At a time when bras were scorned by women of the ‘Peace and Love’ generation as a symbolic restriction on their freedom, she spearheaded a counter movement, introducing bustiers, suspender belts and corsets crafted from lace, and tulle and mesh fantasies that brought sexy lingerie back into fashion. Her iconic style has been instantly recognisable for its provocative sensuality ever since.
What are your primary sources of inspiration in designing a collection?
I always start with the fabric. I love dainty lace and often go to Calais in northern France where Leavers lace was invented to consult the archives. I pick out traditional elements and give them a new spin to recreate lace fabric that, thanks to modern core spun yarns, are as soft and comfortable as they are beautiful. We can reproduce even the finest Chantilly lace from yesteryear. I also work a lot with tulle, mesh and satin mixed with LYCRA® fibre. I then link the fabrics to a theme that reflects current trends and customer expectations identified by our field teams
How have fiber and fabric innovations influenced your work?
They’ve changed everything! When I couldn’t find what I wanted for my first collections in the lingerie segment, I used ready-to-wear fabrics. Thinking back, they can’t have been all that comfortable! LYCRA® fibre innovations really shook things up, and influenced lingerie even more than ready-to-wear because it is more demanding. It’s what we wear next to our skin and has to provide support and comfort which makes it harder to add touches of fantasy. There is also less scope for expression through surface textures and appearances. But we can nevertheless create truly delicate designs today using wear-resistant materials that combine comfort and style. We work with lightweight, supple fabrics that feel like a second skin, and have elasticity that that doesn’t leave marks. I could only dream of such things in the early days of designing body-hugging basques.
Did these textile developments affect hosiery?
They caused even more of a revolution! My first cut-and-sew tights didn’t offer much in the way of comfort. Nowadays, we can play around with opacity to produce trompe-l’œil effects. My thigh-high hosiery has proved very popular. Modern yarns and looms enable constructions that are ever finer and increasingly ladder-proof. With the latest LYCRA® fiber technology, there’s really no limit to creativity.
Are there fabrics somewhere in the future that you can still only dream of?
We’re still pretty limited when it comes to sheer fabrics. Muslin, for example, is not fine enough for my taste and only offers one-way stretch which doesn’t meet comfort standards.
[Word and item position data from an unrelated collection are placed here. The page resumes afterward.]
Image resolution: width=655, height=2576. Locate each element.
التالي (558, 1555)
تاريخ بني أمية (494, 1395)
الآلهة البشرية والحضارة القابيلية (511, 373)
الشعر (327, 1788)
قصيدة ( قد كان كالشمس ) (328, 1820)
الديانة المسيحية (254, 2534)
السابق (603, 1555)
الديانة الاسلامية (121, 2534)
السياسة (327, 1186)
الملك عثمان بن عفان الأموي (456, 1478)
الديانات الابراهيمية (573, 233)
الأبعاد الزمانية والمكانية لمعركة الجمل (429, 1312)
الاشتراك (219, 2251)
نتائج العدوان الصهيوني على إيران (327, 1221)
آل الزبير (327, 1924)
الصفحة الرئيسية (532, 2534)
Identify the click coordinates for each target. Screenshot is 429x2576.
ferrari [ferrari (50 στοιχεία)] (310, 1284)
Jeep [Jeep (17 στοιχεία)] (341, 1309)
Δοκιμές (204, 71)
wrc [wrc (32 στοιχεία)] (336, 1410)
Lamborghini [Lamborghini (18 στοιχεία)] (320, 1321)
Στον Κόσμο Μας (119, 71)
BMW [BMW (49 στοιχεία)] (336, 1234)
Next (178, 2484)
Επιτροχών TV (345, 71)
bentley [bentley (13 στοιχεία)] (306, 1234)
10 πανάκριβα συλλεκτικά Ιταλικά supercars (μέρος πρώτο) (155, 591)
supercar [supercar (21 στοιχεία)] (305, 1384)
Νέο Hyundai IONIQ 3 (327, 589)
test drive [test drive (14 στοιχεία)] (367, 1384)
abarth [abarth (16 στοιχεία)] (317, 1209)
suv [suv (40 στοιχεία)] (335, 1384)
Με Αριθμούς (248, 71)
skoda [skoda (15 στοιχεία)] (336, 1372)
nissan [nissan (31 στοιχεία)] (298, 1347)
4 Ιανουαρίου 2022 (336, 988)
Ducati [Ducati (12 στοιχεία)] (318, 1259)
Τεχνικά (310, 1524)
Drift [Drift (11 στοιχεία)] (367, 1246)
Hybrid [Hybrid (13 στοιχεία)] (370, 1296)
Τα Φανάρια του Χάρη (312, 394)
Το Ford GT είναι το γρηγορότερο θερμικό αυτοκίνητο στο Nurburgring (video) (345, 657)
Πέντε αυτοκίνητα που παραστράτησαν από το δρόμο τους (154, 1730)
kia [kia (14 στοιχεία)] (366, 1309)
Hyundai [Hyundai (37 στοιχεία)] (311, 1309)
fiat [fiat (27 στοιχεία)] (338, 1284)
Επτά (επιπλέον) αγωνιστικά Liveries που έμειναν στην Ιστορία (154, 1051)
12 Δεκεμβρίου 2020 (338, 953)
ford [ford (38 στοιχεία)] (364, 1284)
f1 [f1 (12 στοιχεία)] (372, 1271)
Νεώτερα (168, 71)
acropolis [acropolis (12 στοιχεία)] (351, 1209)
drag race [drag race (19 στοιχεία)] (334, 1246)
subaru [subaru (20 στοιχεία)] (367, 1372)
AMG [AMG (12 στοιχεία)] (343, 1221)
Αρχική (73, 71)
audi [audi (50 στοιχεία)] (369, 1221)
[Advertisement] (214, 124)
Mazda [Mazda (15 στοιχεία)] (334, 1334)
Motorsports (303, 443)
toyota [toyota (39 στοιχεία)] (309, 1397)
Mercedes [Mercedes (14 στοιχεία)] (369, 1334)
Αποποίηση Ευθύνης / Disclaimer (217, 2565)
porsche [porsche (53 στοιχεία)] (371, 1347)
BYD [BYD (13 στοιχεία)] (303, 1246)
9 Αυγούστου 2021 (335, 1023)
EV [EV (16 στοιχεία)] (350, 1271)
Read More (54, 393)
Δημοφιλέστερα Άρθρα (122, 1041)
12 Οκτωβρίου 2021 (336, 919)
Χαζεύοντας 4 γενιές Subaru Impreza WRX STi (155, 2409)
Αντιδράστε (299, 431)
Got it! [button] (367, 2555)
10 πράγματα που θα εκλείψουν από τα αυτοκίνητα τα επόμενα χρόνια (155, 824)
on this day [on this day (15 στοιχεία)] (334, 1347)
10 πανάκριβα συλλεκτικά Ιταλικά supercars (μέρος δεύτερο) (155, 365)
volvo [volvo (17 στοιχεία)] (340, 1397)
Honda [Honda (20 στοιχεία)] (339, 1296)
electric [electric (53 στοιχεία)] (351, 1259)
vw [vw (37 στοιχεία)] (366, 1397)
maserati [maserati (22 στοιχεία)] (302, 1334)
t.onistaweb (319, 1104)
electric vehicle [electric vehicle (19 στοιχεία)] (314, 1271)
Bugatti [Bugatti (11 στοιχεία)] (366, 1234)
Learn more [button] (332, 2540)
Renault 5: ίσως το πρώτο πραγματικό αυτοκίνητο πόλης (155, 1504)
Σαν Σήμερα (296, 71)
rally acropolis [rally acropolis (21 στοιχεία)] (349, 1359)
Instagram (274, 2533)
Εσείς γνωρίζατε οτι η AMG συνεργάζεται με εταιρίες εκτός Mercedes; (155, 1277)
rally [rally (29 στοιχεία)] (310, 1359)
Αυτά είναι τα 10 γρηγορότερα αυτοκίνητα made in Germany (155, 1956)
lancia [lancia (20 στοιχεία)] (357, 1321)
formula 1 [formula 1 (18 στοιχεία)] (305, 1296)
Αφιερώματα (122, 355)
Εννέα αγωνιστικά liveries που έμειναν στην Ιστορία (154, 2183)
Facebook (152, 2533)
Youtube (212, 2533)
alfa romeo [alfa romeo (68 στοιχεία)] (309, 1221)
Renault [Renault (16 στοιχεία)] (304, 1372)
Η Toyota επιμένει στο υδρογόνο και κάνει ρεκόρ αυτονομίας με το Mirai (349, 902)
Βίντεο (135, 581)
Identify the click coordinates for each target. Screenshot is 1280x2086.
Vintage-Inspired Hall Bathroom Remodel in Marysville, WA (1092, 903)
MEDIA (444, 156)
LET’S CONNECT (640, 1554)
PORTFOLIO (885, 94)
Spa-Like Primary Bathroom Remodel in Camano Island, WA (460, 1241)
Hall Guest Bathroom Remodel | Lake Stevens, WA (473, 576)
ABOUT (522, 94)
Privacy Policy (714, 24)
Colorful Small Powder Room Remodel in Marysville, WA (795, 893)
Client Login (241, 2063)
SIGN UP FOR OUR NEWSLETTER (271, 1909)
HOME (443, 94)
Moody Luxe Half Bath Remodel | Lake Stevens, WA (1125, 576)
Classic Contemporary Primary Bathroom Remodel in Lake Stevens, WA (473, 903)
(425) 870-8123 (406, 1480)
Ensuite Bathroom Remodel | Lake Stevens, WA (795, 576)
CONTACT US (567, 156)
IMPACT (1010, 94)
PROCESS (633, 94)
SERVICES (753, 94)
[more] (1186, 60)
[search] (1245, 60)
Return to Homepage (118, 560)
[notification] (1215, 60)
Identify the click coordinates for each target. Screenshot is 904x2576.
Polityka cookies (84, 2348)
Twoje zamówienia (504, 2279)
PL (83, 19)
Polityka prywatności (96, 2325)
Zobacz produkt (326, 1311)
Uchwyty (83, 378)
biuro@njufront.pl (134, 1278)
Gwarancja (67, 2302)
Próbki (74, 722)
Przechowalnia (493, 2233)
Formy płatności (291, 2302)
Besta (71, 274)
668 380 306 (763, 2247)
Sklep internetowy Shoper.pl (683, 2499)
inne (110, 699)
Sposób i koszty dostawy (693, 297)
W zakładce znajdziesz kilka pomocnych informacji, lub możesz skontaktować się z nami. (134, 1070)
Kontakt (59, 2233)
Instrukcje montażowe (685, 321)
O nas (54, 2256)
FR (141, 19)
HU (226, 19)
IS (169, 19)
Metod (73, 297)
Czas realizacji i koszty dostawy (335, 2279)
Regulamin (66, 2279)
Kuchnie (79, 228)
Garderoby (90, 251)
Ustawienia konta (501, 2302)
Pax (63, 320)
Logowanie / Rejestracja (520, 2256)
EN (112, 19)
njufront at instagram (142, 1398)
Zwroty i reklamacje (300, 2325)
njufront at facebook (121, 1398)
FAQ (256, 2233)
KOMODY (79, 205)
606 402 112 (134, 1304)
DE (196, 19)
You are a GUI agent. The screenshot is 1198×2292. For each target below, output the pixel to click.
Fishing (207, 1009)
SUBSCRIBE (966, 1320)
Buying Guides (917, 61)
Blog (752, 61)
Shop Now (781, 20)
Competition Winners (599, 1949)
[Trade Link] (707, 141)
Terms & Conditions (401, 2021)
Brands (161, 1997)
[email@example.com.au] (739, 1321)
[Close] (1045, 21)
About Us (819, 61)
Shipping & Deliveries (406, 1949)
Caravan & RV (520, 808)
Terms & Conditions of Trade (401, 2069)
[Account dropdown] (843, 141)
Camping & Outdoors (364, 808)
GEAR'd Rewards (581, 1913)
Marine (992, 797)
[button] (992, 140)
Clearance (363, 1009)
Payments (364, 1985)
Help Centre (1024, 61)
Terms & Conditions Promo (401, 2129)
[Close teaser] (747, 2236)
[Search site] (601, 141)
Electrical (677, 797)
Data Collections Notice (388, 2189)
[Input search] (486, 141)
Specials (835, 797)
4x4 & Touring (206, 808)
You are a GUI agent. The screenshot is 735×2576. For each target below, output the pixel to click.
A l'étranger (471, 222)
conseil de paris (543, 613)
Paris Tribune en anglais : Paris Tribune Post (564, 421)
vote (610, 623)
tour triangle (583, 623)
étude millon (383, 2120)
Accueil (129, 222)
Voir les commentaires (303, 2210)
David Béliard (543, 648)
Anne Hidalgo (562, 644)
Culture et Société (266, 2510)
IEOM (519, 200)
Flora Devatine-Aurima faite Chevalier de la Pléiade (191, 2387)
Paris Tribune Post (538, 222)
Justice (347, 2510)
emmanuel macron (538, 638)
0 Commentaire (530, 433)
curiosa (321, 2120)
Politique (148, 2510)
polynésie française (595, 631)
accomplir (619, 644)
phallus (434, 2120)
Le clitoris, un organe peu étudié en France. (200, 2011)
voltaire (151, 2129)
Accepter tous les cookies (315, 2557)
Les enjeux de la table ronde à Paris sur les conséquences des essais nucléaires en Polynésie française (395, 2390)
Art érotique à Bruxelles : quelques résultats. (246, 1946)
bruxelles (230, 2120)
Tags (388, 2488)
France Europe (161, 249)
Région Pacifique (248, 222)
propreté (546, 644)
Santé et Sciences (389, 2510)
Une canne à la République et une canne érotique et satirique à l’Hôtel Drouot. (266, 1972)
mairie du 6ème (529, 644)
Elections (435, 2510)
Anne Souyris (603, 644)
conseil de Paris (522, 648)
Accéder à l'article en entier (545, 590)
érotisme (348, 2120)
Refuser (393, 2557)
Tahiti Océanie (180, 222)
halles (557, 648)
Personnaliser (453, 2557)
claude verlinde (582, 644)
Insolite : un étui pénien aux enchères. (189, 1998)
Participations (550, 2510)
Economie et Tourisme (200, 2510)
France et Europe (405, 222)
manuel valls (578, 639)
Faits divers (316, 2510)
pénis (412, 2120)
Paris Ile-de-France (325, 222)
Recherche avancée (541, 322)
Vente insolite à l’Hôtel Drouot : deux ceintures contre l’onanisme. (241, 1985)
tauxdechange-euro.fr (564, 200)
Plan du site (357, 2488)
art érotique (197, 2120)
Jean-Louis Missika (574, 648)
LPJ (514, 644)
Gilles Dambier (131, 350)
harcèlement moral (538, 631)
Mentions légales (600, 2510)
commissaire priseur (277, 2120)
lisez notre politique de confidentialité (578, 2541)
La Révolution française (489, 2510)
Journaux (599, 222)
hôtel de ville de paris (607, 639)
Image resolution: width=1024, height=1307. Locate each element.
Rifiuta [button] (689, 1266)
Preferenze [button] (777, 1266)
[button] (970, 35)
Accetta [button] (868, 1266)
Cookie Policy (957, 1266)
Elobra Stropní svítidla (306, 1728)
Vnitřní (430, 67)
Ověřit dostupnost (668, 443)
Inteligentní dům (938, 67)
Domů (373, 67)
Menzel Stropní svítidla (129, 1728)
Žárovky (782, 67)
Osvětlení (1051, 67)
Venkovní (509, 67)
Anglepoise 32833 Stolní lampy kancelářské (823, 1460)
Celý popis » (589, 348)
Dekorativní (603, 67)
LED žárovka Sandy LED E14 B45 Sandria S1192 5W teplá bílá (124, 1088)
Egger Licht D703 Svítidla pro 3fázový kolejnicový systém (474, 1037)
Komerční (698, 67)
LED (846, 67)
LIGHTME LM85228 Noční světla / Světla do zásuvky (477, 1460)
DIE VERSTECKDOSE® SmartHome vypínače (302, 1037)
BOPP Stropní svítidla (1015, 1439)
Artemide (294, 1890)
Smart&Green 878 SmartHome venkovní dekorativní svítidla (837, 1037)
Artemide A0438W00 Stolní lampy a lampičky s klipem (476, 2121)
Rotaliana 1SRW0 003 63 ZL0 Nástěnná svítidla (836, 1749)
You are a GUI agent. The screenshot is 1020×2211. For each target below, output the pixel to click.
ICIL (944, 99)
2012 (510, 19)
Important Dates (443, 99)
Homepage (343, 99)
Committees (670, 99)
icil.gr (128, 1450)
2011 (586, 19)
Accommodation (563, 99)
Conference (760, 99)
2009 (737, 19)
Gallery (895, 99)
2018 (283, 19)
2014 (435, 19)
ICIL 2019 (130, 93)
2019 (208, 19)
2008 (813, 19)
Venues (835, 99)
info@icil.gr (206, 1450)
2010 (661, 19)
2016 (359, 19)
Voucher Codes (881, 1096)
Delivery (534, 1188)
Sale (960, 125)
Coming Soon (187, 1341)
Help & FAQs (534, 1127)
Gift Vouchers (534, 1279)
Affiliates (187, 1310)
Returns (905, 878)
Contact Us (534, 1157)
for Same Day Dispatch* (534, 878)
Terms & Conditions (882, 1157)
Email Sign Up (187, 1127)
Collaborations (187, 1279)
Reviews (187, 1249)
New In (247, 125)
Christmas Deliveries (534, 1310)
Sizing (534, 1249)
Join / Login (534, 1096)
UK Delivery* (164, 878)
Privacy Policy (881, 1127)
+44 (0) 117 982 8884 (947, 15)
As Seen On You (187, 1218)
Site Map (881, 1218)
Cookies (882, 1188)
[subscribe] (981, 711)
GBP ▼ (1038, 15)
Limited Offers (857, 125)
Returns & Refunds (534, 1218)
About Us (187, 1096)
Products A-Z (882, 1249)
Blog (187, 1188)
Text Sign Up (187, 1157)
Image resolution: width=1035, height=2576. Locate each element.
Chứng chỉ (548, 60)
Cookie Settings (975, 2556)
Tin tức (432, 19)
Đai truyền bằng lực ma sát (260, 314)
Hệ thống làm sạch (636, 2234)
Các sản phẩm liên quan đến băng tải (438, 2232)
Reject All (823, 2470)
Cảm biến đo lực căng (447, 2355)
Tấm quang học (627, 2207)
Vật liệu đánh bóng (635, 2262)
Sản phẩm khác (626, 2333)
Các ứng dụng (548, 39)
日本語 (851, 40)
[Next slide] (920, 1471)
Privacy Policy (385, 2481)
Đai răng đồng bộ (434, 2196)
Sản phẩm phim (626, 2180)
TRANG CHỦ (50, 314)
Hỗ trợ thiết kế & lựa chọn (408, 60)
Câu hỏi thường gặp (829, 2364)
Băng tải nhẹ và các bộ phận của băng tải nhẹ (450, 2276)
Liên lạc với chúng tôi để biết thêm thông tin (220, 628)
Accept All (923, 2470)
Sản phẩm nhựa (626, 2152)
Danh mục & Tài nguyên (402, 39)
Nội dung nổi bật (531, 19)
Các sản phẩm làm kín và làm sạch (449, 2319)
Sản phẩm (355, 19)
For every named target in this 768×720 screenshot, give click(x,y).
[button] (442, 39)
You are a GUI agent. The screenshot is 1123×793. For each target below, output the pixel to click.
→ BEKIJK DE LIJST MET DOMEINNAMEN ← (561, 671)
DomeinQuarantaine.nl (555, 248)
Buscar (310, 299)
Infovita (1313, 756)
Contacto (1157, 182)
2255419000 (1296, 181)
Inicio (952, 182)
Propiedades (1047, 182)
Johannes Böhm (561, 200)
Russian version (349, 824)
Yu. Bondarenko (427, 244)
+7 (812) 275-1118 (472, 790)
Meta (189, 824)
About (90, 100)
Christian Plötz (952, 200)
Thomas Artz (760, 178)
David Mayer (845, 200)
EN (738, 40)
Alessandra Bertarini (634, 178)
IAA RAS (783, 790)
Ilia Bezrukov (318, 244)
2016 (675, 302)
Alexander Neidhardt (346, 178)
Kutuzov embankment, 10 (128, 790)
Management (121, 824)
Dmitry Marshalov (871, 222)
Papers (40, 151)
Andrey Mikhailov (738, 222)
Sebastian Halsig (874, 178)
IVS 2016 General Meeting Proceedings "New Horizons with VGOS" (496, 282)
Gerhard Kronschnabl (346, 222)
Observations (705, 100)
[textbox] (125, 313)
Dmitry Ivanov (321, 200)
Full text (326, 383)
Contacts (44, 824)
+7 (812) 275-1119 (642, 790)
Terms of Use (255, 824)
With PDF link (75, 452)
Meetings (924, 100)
What sorts of fabrics have caught your attention lately?
I like wovens that incorporate LYCRA® fiber because they enable more sophisticated finishes than knits. I often include them in my collections – in our “Murmure”, “Farandole”, “Volage”, and “Ballerine” lines for example. One of my favourites last year was a false eyelash fabric print that inspired the creation of “Audacieuse”.
What “must-have” qualities do you look for in a fabric?
Elasticity, first of all, to ensure suppleness and support – a must when your collection caters for cups size all the way up to size F! Wearer comfort, another essential, is closely related to elasticity. Last but not least is the hand: I look for fabrics with the kind of soft feel that exudes sex appeal.
Have there been fabrics that you liked that didn’t work out?
Silk with LYCRA® fibre is really smart but I don’t use it anymore because it needs ironing after washing and few women are prepared to do that today. And I once launched summer tights in an extra fine, lightweight, sturdy linen-LYCRA® fiber mix, but they never took off because customers didn’t see the point of linen in hosiery. Generally speaking, women no longer sew and are less knowledgeable about fabrics. They value comfort and well-being and have an eye for garments that deliver this without really understanding how or why.
How would you describe the Chantal Thomass brand?
It’s about sexy intimates with a decidedly feminine touch. Above all, women need to feel that they look good. I delight in introducing provocative touches to my designs. It could be some form of transparency, or the interplay of sheer and opaque or of masculine and feminine characteristics for offbeat sex appeal. For example, mixing manly chalk stripes with a satiny fabric containing LYCRA® fibers, or trimming a simple bra with a turn-down collar, or reinterpreting 18th-century crinoline to achieve extra volume.
How would you describe Chantal Thomass customers?
We appeal to all ages, from young girls to mature women depending on their attitude to lingerie. They tend to buy for themselves – treat themselves – rather than to please their partner. And we have broad demographic appeal: women with limited income save up to buy Chantal Thomass. If you like it enough, luxury lingerie is affordable whatever your budget, as opposed to ready-to-wear where things could be way out of your price range.
What about a sneak preview of designs from your 2019 summer collection?
I’ve been working on a zip-up LYCRA® fiber lace bodysuit with an athletic yet sexy look; also articles in a fine dotted woven fabrics, like a super-soft percale. There’s an eveningwear line adorned with Swarovski crystals, and there are new mesh and tulle blends that ooze feminine charm.